=== Supplied records ===

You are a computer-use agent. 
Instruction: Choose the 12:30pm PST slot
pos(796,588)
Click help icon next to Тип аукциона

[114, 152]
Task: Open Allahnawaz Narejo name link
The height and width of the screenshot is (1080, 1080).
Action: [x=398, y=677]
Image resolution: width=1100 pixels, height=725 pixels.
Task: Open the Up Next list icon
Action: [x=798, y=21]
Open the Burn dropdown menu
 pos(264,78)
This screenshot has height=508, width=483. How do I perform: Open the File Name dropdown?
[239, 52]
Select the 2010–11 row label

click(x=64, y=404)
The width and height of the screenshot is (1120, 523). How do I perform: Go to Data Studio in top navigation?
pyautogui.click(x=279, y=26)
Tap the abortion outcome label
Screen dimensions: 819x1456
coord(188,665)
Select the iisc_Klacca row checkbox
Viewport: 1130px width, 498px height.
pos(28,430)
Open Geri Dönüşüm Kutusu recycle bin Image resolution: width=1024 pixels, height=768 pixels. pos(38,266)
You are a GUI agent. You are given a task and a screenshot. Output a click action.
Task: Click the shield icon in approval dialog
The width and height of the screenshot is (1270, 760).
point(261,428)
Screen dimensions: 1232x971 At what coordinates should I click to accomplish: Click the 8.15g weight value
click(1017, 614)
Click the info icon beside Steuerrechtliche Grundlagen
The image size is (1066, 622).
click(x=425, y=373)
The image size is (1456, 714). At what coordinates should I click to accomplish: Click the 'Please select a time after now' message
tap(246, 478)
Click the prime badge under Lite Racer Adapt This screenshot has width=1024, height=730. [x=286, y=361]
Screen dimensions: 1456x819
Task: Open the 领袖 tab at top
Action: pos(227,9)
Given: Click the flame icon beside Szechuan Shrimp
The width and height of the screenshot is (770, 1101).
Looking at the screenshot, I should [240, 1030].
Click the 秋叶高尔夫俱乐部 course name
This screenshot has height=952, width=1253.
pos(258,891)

===

* Action item: For each record above, print an exact copy.

* Solution to this exercise:
You are a computer-use agent. 
Instruction: Choose the 12:30pm PST slot
pos(796,588)
Click help icon next to Тип аукциона

[114, 152]
Task: Open Allahnawaz Narejo name link
The height and width of the screenshot is (1080, 1080).
Action: [x=398, y=677]
Image resolution: width=1100 pixels, height=725 pixels.
Task: Open the Up Next list icon
Action: [x=798, y=21]
Open the Burn dropdown menu
 pos(264,78)
This screenshot has height=508, width=483. How do I perform: Open the File Name dropdown?
[239, 52]
Select the 2010–11 row label

click(x=64, y=404)
The width and height of the screenshot is (1120, 523). How do I perform: Go to Data Studio in top navigation?
pyautogui.click(x=279, y=26)
Tap the abortion outcome label
Screen dimensions: 819x1456
coord(188,665)
Select the iisc_Klacca row checkbox
Viewport: 1130px width, 498px height.
pos(28,430)
Open Geri Dönüşüm Kutusu recycle bin Image resolution: width=1024 pixels, height=768 pixels. pos(38,266)
You are a GUI agent. You are given a task and a screenshot. Output a click action.
Task: Click the shield icon in approval dialog
The width and height of the screenshot is (1270, 760).
point(261,428)
Screen dimensions: 1232x971 At what coordinates should I click to accomplish: Click the 8.15g weight value
click(1017, 614)
Click the info icon beside Steuerrechtliche Grundlagen
The image size is (1066, 622).
click(x=425, y=373)
The image size is (1456, 714). At what coordinates should I click to accomplish: Click the 'Please select a time after now' message
tap(246, 478)
Click the prime badge under Lite Racer Adapt This screenshot has width=1024, height=730. [x=286, y=361]
Screen dimensions: 1456x819
Task: Open the 领袖 tab at top
Action: pos(227,9)
Given: Click the flame icon beside Szechuan Shrimp
The width and height of the screenshot is (770, 1101).
Looking at the screenshot, I should [240, 1030].
Click the 秋叶高尔夫俱乐部 course name
This screenshot has height=952, width=1253.
pos(258,891)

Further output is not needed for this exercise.